Portanto, há uma fixação bastante estanque em relação à temática: quando se tratar de propaganda eleitoral na internet em eleições gerais, caberá apenas aos Juízes Auxiliares designados pelos TREs e pelo TSE o conhecimento de procedimentos relativos ao exercício do poder de polícia. Assim sendo, para as Eleições 2020, nada muda: a fiscalização da adequação dos meios de propaganda utilizados pelos partidos e pelos candidatos na internet segue sendo (e assim continuará) atribuída aos Juízes Eleitorais.

Das disposições da resolução 23.608/19 (representações e reclamações)

Há de ser prestar atenção ao que seria a atuação repressiva da Justiça Eleitoral em sede de poder de polícia, pois a Súmula n. 18 do TSE é explícita ao vedar a imposição de penalidade de multa na atuação administrativa:

Súmula n. 18: Conquanto investido de poder de polícia, não tem legitimidade o juiz eleitoral para, de ofício, instaurar procedimento com a finalidade de impor multa pela veiculação de propaganda eleitoral em desacordo com a lei 9.504/97.

Destarte, a fim de que se possa considerar o exercício da fiscalização pelo Juiz Eleitoral como dotado de caráter repressivo, é mister adotar o conceito trazido por Antônio Hermes da Rosa Marques, que afirma:

Assim, pode-se dizer que o poder de polícia tem caráter preventivo, quando visa ao impedimento da veiculação de propaganda, e repressivo, quando comporta a determinação de cessação e retirada de propagandas ilegais ou abstenção de condutas que possam atentar contra o equilíbrio e o perfeito andamento do processo eleitoral.4

Reforça tal entendimento a sinalização da Corte Superior, através das disposições da resolução TSE 23.608/19, que trata das representações, das reclamações e do direito de resposta, de que, em matéria eleitoral, o viés repressivo do poder de polícia não comporta a fixação de sancionamentos tipicamente jurisdicionais, destacando-se o art. 54, § 2º: “No exercício do poder de polícia, é vedado ao magistrado aplicar sanções pecuniárias, instaurar de ofício a representação por propaganda irregular ou adotar medidas coercitivas tipicamente jurisdicionais, como a imposição de astreintes (Súmula nº 18/TSE).”

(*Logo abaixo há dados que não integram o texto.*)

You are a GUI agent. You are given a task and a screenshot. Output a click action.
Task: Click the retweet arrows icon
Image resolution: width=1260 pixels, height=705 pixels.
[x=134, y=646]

O intuito é, claramente, salientar, sem meias palavras, a separação entre as atividades administrativa (fiscalização e controle das condutas ao longo da propaganda eleitoral) e jurisdicional (sancionamento através de multas e coerção através de astreintes), acabou por abalar sólidos posicionamentos doutrinários, os quais percebiam a possibilidade de fixação de multa diária por descumprimento de ordens emanadas em sede de poder de polícia.

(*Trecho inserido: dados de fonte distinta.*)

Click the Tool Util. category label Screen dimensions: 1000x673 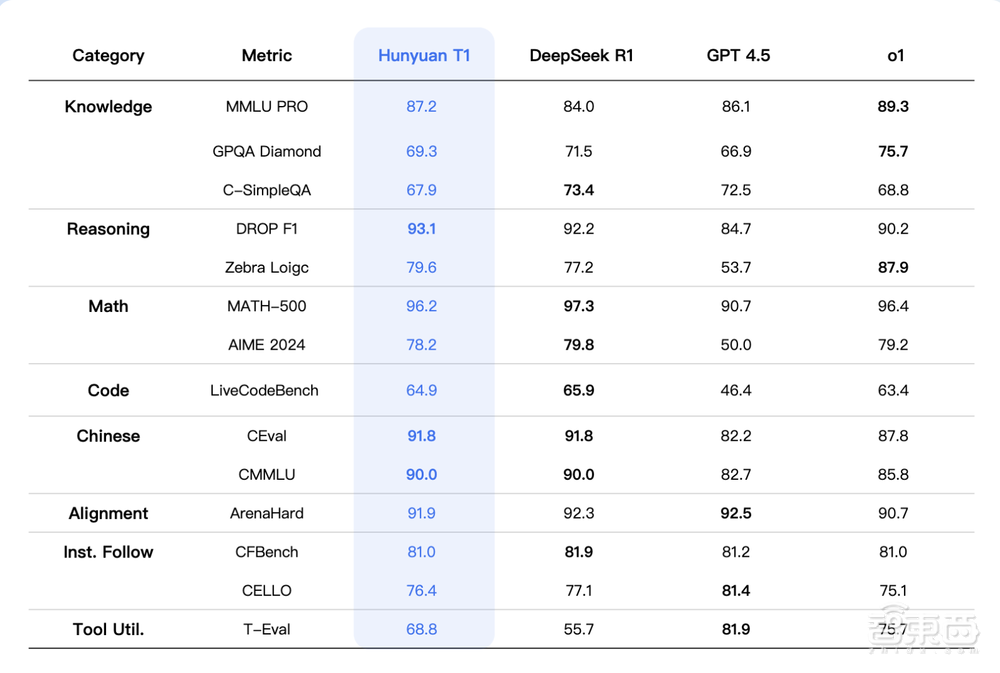(x=108, y=630)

Desta forma, somente quando o Juiz Eleitoral estiver em sua atividade jurisdicional, exercendo sua competência no julgamento de representação, é que lhe será possível aplicar penalidade pecuniária ao responsável por uma irregularidade na propaganda eleitoral.

Torna-se, pois, de vital importância a assimilação das seguintes premissas, relativas à propaganda eleitoral: (a) o Juiz Eleitoral funciona como autoridade administrativa fiscalizadora da propaganda enquanto estiver no exercício do poder de polícia, o que, geralmente, ocorrerá sob a forma de procedimento administrativo (PA) autuado; (b) o Juiz Eleitoral funciona como autoridade judiciária quando estiver conduzindo a atividade jurisdicional relativa a (ir)regularidade de propaganda, isto é, ao instruir e julgar representação (RP) autuada.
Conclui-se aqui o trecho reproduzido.